Тем временем Антон неловко лежит на бортике бассейна ничком, свесившись, и обеими руками колотит по мутной, пенящейся, гулкой воде. Рукава пиджака и сорочки у него промокли до подмышек. Еще стоит сентябрь, “бабье лето”, но по ночам уже довольно холодно. Он не замечает ни холода, ни того, что насквозь
промок — с каким-то вызывающим, злым возбуждением плещется в тухловатой воде. Язык у него не ворочается, в самом буквальном значении этих слов. Глотка залеплена сукровицей — наглотался. Нос сломан — не продохнуть. Одного глаза, кажется, вовсе не стало, и все-таки он шаг за шагом, по крохам вспоминает, что было с ним после выхода из “тюрьмы”. О тюрьме он помнит буквально все, начиная с огромной пятнистой коровы и кончая ночной пьянкой. Он ничего не выдумывает и ни на кого не клевещет. Возможно, кое-что приукрашивает или преувеличивает, но это и не удивительно в его положении, у него есть на то основание, а если не основание, то хотя бы оправдание, поскольку он все еще раб, хоть и отпущенный на волю, а от рабских черт враз не избавишься, если от них вообще возможно избавиться. Между прочим в ночной пьянке ему открылось, почему раб не выносит свободы. Потому что он раб и как таковой не может жить иначе. Свобода лишает его рабства, тогда как рабство побуждает мечтать о свободе. Вот и он по сегодняшний день был рабом, тоже не мог жить иначе, но в конце концов совершил невозможное (за что ему все прощается), поднял руку на собственного отца, и теперь смело можно сказать, что в окружающем его непроглядном мраке он один олицетворяет “свободный мир”, даже невзирая на свой весьма жалкий вид...

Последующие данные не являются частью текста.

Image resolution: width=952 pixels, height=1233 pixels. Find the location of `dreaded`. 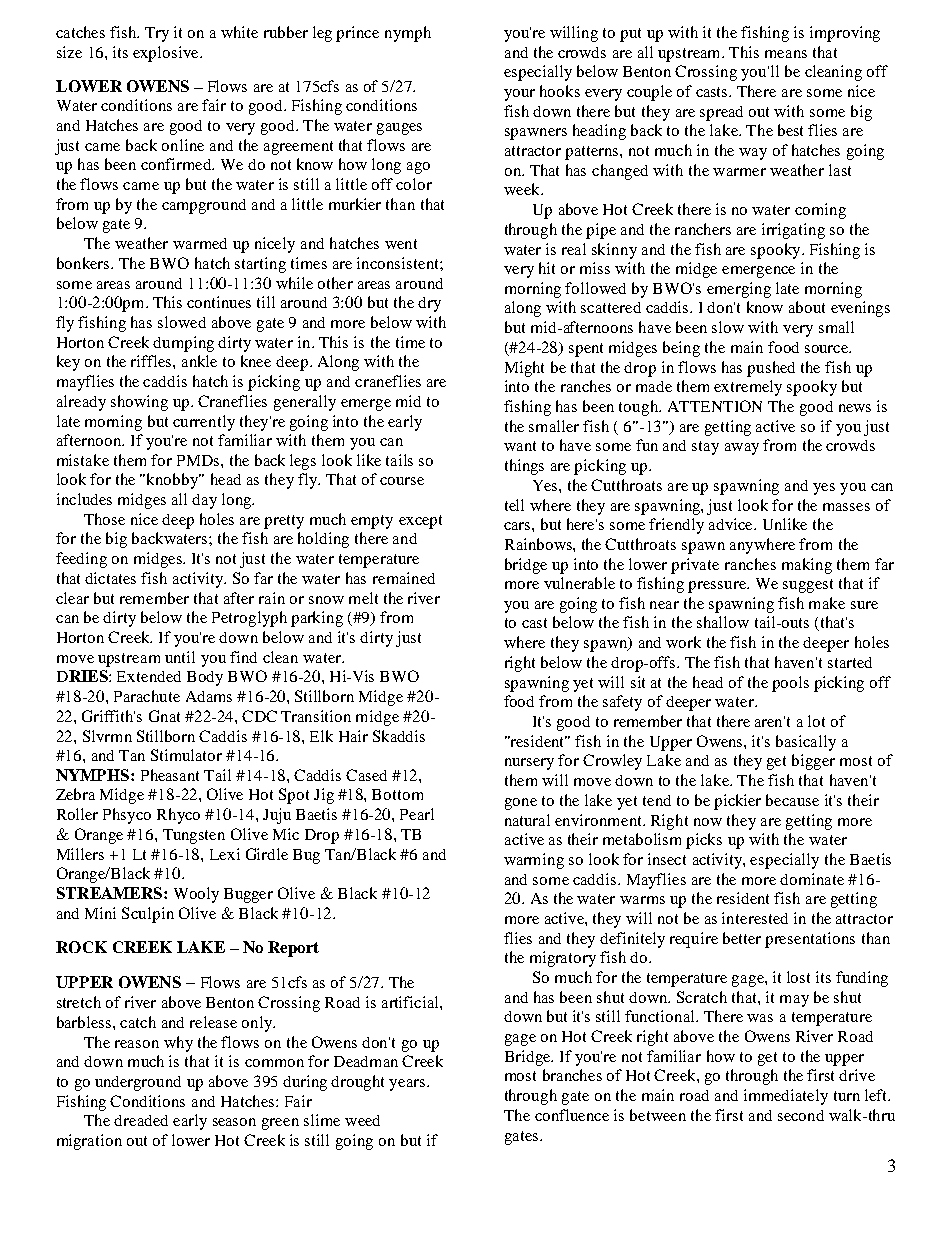

dreaded is located at coordinates (141, 1120).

Ясно одно — примерно час тому назад (разумеется, по его очень приблизительным подсчетам) он выпрыгнул из окна уборной какого-то ночного бара или же был выброшен (что не принципиально). Но вопрос в том, как он оказался в баре, а затем в его уборной и что заставило его выпрыгнуть оттуда или же что заставило кого-то, оказавшегося рядом, выбросить его из окна, как окурок. Покамест он припоминает только, как вышел утром из “тюрьмы”, или же из духана, а ночью очнулся у стола в пустом зале. Нырнул в Ортачале — вынырнул на Мтацминде1.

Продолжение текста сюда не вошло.